Professor Publishes Book on Food and Environmental Anxieties in 1980s Horror
By Anand Venigalla
Thomas Fahy, associate professor of English, recently published a book with the University Press of Mississippi called “Dining with Madmen: Fat, Food, and the Environment.” The book is dedicated to exploring America’s preoccupation with body weight, processed food, and the transformation of the body and environment through the lens of horror fiction and film.
According to the book description, “[Horror fiction’s] presentation of American appetites resonated powerfully for audiences preoccupied with body size, food choices, and pollution” in order to demand “a recognition of the potentially horrifying impact of consumerism on nature, society, and the self.”
An increasing concern in the 1980s was “about how much money people were spending on fast foods, and how much fast food was being eaten,” Fahy said. The anxiety arose “not just that we’re eating these things but that we’re eating and consuming in large quantities food that was designed scientifically to be addictive.”
Vampire fiction and film plays into this concern. “Vampirism is consistently used as a metaphor for addiction,” Fahy said. “Vampires can’t go without having their daily fix for blood.” In many fictional portrayals, characters are depicted indulging in fast foods, sweets, and processed food. “These films are pointing out the addictive quality of these foods and inviting us to think about the addictions we have and what kind of transformation they are causing in our bodies.”
Fahy’s book does not focus extensively on popular 1980s staples such as Freddie Kruger, Jason Voorhees, and Michael Myers. “The 1980s has gotten a little lost [in serious analysis] because it’s perceived as all surrounding these type of iconic bad guys,” Fahy said.
Fahy cited the importance of Thomas Harris’s novel “The Silence of the Lambs,” published in 1988, in its dealing with anxieties about the body. Also covered in Fahy’s study are Bret Easton Ellis’s novel “American Psycho,” Stephen King’s “Thinner,” and Katherine Dunn’s “Geek Love.”
Fahy published a collection of writings in 2010 called “The Philosophy of Horror,” which looked at the horror genre from a philosophical standpoint. In 2015, he published “The Walking Dead: Talking Terror with TV’s Top Horror Writers,” a collection of original interviews with writers for television shows such as “The Walking Dead,” “Buffy the Vampire Slayer,” “The X-Files,” and “American Horror Story.”
Fahy wrote many novels, including “The Unspoken” and “Sleepless,” which were published in 2008 and 2009. Then he decided to do a full scholarly study of horror. “It seemed like the next thing I should be doing.

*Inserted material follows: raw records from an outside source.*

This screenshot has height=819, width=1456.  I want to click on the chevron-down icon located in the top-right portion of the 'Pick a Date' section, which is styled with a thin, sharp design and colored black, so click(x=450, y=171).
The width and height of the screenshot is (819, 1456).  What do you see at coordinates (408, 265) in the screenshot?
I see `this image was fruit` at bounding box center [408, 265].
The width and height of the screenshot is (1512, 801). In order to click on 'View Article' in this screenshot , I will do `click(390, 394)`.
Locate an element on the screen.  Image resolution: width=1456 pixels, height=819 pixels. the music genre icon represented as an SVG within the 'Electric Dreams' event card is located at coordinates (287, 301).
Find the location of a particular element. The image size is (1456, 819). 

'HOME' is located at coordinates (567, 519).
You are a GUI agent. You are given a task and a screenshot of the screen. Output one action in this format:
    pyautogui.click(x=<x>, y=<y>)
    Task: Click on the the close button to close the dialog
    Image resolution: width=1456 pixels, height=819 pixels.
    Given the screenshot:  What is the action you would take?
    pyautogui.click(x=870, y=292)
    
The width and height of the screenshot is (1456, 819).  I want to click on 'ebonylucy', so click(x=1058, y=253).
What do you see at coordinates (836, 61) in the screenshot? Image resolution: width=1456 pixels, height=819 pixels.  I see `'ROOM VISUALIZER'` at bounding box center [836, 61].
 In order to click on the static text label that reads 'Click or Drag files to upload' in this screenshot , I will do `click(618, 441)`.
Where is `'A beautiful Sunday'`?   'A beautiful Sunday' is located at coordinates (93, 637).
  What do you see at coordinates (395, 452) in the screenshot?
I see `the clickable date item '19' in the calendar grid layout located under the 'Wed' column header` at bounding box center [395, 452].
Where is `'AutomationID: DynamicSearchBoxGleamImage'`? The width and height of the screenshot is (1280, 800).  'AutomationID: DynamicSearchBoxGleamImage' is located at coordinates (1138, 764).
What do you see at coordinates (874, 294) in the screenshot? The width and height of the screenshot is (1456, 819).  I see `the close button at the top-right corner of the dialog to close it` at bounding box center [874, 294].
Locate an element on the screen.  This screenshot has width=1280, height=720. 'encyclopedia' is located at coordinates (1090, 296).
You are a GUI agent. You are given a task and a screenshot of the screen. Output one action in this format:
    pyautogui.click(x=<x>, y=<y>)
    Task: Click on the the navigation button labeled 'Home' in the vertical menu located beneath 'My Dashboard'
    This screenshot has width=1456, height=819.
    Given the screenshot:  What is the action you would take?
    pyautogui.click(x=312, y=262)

When I thought back on the 1980s, I realized there was a lot to say and a lot to explore, and it was an exciting period to go back to and use that genre as a lens for understanding it.”
Fahy considers the horror fiction and films of the 1980s to be deeply relevant to contemporary concerns. “Zombie fiction in the 1980s tends to address apocalyptic concerns about destroying the planet, or science run amok,” he said. Work like this raises questions about what we are doing about these problems individually, socially, and culturally.
“The genre is a way to heighten our sense of emergency, letting us see an apocalyptic vision of our own making, and challenging us not to stand on the sidelines anymore.”
Fahy teaches ENG 2-014, ENG 2-018 – Writing II: Research and Argumentation and ENG 193: Writing Young Adult Fiction this semester. His book is available on Amazon.com.